The Black Book opens, like Beethoven’s Ninth Symphony, in chaos. And as with that other great prose stylist, Toni Morrison, you get the feeling that the writer is telling you less than he knows. The writer holds all the keys. He’s taking his sweet time to tell you the whole story.

Telling stories, or “giving voice to the great mystery” as Pamuk phrases it on page 103 (of a 466-page work), emerges as an ontological imperative that actually gives form to existence. The smallest detail — a damaged, peeling armchair in the dawn-light back streets of the city, a game of hide-and-seek in the dark he used to play with Ruya as a child — everything is equally commensurate with reality. Everything gels in the present moment to form the great ‘now’ of existence.
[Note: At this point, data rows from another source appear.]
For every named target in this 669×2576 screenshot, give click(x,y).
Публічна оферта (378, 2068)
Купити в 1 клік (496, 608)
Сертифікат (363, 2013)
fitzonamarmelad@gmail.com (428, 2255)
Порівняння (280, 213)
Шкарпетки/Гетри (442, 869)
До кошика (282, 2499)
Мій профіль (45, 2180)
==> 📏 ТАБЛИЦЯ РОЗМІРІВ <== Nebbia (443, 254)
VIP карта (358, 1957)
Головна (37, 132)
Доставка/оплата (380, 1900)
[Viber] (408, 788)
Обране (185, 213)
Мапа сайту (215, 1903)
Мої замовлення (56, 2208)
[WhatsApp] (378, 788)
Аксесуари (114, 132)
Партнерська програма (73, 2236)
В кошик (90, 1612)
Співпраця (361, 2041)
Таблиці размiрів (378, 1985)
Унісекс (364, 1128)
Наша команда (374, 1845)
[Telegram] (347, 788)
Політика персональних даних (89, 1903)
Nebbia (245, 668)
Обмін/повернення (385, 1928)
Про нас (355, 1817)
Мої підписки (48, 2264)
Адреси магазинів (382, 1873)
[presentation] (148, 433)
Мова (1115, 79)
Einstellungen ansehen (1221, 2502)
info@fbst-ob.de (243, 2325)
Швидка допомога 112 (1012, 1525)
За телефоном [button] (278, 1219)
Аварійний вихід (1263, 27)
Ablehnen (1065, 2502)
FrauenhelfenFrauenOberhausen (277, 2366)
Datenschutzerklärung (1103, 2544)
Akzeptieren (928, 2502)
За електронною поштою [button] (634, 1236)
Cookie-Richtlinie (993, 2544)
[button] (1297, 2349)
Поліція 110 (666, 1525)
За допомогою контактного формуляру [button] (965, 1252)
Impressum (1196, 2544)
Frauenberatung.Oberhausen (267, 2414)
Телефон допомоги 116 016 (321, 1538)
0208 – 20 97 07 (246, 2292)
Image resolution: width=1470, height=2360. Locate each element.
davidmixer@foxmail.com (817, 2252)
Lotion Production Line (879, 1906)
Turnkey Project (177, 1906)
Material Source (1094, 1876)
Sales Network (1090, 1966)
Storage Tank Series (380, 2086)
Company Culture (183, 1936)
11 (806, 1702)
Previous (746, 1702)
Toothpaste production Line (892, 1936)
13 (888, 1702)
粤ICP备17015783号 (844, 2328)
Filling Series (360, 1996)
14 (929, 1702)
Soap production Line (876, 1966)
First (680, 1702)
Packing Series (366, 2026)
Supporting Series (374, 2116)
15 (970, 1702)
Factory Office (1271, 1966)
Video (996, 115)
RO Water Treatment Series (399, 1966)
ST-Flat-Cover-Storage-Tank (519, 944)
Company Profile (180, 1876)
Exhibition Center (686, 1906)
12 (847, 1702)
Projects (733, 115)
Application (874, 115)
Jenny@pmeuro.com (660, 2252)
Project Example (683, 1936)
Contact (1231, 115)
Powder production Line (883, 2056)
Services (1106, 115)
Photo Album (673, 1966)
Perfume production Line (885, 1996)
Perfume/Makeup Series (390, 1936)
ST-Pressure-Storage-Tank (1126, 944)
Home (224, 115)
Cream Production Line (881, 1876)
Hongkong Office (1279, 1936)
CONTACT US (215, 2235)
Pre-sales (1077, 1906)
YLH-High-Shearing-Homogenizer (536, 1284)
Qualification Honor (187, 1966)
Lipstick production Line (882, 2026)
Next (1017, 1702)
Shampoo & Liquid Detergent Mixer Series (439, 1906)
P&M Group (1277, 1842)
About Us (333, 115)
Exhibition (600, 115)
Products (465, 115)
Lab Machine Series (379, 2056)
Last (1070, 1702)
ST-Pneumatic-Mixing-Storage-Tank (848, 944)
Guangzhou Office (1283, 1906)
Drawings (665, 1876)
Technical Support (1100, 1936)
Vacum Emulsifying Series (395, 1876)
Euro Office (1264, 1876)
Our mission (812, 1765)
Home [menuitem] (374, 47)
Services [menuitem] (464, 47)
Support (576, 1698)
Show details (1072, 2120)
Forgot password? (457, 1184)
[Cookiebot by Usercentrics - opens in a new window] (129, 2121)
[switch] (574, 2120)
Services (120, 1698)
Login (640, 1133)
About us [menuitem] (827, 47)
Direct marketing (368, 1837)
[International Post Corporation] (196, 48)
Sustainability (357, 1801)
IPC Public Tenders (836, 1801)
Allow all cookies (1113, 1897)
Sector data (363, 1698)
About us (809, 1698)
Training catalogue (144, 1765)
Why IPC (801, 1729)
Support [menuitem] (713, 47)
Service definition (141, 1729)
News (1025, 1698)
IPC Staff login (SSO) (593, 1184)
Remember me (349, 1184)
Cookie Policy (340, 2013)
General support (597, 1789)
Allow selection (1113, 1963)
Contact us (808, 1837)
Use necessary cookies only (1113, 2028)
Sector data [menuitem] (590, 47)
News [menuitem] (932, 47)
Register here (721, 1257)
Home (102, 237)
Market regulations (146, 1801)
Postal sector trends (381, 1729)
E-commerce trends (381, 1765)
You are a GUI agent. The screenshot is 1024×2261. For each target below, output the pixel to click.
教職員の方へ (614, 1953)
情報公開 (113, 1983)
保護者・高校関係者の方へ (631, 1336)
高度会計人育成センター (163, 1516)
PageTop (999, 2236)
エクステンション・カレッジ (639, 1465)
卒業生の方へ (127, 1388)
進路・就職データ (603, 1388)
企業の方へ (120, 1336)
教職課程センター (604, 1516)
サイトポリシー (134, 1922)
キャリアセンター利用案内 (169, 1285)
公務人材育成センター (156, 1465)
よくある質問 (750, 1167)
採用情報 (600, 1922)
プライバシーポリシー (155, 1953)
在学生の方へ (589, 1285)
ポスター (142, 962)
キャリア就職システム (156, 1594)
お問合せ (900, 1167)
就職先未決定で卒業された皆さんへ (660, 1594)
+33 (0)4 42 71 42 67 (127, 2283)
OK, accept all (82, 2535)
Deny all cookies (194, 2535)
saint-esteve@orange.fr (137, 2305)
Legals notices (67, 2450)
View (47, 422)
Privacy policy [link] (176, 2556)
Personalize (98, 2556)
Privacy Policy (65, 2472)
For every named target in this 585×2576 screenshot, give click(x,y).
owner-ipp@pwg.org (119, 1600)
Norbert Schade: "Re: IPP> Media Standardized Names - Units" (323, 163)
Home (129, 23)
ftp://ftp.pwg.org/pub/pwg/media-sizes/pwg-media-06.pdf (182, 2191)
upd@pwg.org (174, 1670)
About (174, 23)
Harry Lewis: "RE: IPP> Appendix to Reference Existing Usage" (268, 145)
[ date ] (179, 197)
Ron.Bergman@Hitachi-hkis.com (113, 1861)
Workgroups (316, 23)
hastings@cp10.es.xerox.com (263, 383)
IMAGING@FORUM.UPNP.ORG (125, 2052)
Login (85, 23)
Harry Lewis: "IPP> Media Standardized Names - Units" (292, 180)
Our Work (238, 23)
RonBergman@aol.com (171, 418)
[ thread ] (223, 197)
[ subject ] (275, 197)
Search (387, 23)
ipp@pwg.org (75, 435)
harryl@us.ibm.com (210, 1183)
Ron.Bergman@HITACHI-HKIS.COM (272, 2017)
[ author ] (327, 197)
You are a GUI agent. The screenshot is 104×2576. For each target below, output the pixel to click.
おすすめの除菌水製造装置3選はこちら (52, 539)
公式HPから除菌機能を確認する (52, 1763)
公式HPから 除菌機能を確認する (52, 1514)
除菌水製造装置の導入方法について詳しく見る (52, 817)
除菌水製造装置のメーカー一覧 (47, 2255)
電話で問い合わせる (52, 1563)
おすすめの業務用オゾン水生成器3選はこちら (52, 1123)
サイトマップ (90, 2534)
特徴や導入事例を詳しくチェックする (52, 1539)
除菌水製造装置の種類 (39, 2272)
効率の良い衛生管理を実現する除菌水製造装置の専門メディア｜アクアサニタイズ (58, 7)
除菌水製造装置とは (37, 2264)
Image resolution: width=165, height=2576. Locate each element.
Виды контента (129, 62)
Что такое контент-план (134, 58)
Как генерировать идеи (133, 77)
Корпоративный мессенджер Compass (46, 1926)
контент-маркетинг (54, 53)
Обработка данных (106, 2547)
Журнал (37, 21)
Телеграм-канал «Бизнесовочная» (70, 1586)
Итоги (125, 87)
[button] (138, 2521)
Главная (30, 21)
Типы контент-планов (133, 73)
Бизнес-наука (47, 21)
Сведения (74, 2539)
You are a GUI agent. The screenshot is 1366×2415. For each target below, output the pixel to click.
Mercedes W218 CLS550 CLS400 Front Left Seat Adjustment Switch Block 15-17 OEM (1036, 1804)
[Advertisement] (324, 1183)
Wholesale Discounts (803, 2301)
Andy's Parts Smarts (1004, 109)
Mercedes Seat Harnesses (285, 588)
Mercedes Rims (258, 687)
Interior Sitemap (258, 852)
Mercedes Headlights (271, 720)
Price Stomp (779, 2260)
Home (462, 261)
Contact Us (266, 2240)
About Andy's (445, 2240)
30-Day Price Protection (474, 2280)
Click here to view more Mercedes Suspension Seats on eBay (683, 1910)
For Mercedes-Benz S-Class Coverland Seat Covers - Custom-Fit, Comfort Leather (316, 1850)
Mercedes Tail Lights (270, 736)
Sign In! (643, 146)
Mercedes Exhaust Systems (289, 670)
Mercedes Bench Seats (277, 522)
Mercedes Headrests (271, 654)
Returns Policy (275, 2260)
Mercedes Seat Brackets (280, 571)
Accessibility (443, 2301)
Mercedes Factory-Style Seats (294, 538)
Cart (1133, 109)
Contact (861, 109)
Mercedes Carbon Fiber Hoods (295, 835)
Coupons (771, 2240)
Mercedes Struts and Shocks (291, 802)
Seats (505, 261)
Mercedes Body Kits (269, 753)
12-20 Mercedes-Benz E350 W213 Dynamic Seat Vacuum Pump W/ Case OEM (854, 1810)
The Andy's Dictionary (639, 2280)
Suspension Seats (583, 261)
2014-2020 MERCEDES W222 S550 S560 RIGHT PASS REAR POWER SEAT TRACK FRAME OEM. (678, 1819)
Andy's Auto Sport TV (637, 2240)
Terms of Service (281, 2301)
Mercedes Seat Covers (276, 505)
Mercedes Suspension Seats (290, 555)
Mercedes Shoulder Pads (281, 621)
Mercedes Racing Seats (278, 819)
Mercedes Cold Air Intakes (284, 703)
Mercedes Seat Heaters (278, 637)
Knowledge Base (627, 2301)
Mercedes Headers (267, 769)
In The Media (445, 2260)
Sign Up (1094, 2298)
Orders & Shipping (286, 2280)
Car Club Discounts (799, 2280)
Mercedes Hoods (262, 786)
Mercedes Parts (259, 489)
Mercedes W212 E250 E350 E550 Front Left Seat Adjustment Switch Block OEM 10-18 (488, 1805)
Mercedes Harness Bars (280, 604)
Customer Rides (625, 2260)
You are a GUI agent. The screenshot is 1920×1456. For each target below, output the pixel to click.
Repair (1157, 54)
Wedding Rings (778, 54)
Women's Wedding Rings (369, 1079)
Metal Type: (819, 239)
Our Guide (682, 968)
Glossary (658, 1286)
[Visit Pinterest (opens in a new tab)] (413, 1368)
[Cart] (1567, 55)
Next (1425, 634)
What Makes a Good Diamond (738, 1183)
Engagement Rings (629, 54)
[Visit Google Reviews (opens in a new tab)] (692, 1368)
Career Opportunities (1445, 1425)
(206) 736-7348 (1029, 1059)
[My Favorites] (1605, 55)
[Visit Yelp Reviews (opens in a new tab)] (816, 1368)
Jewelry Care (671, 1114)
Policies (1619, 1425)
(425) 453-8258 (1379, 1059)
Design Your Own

This is why news, the product of the journalist, and stories, the product of the fiction writer, play such an important part in the novel. As Galip travels through the city, he finds that it is constructing his own story for him. He is being written by the great city on the Bosphorus.

Everyone in the city seems to want to be someone else. This theme is highlighted in a chapter where Galip pays for the services of a prostitute pretending to be a famous Turkish movie actress. In this surreal tableau, Galip plays along, but he can’t really communicate with the actress. And how did Galip talk with his wife, we wonder. He also visits his wife’s ex-husband, an eccentric leftist who was once an activist. In the present moment, this man feels justified by his life of lower-middle-class ease and is happiest, is consciously happy, when he is most like what he seems. Galip, unnerved by his notions, is quick to escape this strange man’s company, emerging at last into the wintry night on the outskirts of the city. This encounter will produce reverberations later on in the story.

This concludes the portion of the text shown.